An die Portugiesen glaube ich nur deshalb, weil das Team aufopferungsvoll kämpfte und den Sieg dank drückender Überlegenheit mehr als verdient gehabt hätte. Wenn Cristiano Ronaldo nicht gewesen wäre, hätten sie wohl noch irgendwie einen reingemogelt. 0:0 stand es am Ende und außer Robert Almer gab es nur Verlierer.
So richtig, aber so richtig geil war das Highlight des Tages nach dem Schlusspfiff. Ein portugiesischer Fan lief an den Ordnern vorbei zu Cristiano Ronaldo. Weinend versuchte er, sein Smartphone für ein Selfie von sich und Ronaldo zu aktivieren. Ein Ordner wollte ihn schon wegziehen, doch allein der Blick von Ronaldo gebot ihm, den Fan gewähren zu lassen.
Die Art, wie Ronaldo einfach lässig mit der Hand den Ordner bedeutete, den Fan Zeit zu geben, sein Handy zu bedienen, war groß. Ganz stark von CR7, wie er diesen Fan glücklich machte, ehe er nach einer für seine Verhältnisse schwachen Partie in den Katakomben verschwand. Ich werde so wohl noch ein Fan von CR7.
Ab morgen geht es dann für (fast) alle Teams um die Wurst.
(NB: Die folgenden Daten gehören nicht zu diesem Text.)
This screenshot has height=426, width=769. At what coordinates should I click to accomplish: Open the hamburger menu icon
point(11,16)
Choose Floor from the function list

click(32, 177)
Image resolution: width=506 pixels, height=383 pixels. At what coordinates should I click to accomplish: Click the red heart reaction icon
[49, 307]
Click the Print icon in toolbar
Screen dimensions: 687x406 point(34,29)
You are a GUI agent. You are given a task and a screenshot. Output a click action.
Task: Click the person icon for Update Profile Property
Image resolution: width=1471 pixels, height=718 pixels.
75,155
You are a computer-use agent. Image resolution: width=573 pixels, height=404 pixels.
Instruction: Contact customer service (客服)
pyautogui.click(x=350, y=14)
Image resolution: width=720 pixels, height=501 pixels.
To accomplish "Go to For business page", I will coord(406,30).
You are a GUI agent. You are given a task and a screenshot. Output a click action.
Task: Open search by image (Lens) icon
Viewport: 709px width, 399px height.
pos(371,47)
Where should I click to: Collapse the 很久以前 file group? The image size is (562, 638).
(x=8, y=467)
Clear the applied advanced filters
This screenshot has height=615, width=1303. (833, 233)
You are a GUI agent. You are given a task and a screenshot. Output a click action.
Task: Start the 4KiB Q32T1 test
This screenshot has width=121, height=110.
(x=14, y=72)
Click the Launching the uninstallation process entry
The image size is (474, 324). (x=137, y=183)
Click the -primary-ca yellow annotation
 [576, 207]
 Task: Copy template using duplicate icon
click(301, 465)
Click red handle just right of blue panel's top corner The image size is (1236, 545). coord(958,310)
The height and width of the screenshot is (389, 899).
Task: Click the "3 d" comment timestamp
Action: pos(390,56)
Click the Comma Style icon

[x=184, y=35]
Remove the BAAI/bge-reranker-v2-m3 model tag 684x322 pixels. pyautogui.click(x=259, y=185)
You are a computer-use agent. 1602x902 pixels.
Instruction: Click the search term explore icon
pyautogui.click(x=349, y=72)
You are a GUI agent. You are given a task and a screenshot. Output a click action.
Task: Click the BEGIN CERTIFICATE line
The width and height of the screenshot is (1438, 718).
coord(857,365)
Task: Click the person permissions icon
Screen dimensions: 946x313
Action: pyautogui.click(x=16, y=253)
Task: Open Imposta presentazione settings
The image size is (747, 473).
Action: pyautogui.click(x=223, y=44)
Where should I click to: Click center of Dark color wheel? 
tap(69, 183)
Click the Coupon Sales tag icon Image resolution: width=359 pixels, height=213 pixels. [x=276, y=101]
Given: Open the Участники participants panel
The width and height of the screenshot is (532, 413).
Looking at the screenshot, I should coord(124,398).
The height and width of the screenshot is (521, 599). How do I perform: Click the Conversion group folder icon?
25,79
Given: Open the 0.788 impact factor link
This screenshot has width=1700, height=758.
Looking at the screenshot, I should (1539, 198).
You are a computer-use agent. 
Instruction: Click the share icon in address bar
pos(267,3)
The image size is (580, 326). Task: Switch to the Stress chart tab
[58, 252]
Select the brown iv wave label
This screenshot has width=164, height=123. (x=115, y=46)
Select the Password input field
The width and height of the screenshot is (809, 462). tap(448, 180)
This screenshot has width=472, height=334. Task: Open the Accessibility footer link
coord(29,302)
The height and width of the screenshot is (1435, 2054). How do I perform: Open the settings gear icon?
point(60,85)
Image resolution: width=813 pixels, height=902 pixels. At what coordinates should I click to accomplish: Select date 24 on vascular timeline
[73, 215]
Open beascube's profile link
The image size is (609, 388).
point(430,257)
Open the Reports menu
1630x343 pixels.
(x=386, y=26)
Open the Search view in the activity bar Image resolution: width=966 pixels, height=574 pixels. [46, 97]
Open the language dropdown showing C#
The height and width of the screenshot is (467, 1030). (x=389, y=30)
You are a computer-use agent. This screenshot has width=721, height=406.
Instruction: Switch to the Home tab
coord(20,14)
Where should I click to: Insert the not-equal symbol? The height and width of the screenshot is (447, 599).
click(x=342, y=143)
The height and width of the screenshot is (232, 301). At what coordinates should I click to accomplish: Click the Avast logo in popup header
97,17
Ich schüttete mir noch ein Franziskaner ein und schaute noch etwas Beckmann. "Beckmanns Sportschule"- immer nach der EM Berichterstattung der ARD - hatte im Spiegel eine vernichtende Kritik einstecken müssen. Gut macht er es wirklich nicht und Tim Wiese als Bodyguard ist einfach nur tumb. Das Uwe Seeler alias der Sackkrauler als Schirmherr der Sportschule Malente sich für so etwas hergibt, ist ebenfalls bitter. Aber ein Talk mit Weizenbier-Waldi wäre erheblich dröger anzuschauen.
Ich blieb dran, weil in dieser Sendung die erste Runde des DFB Pokal ausgelost wurde. Eintracht spielt schon wieder in Würzburg wie vor 2 Jahren. Ich trank gemütlich mein Bier aus, meine Löwin schlummerte schon sanft. Auf Musik hören hatte ich auch keine Lust, also begab ich mich alsbald zur Ruh.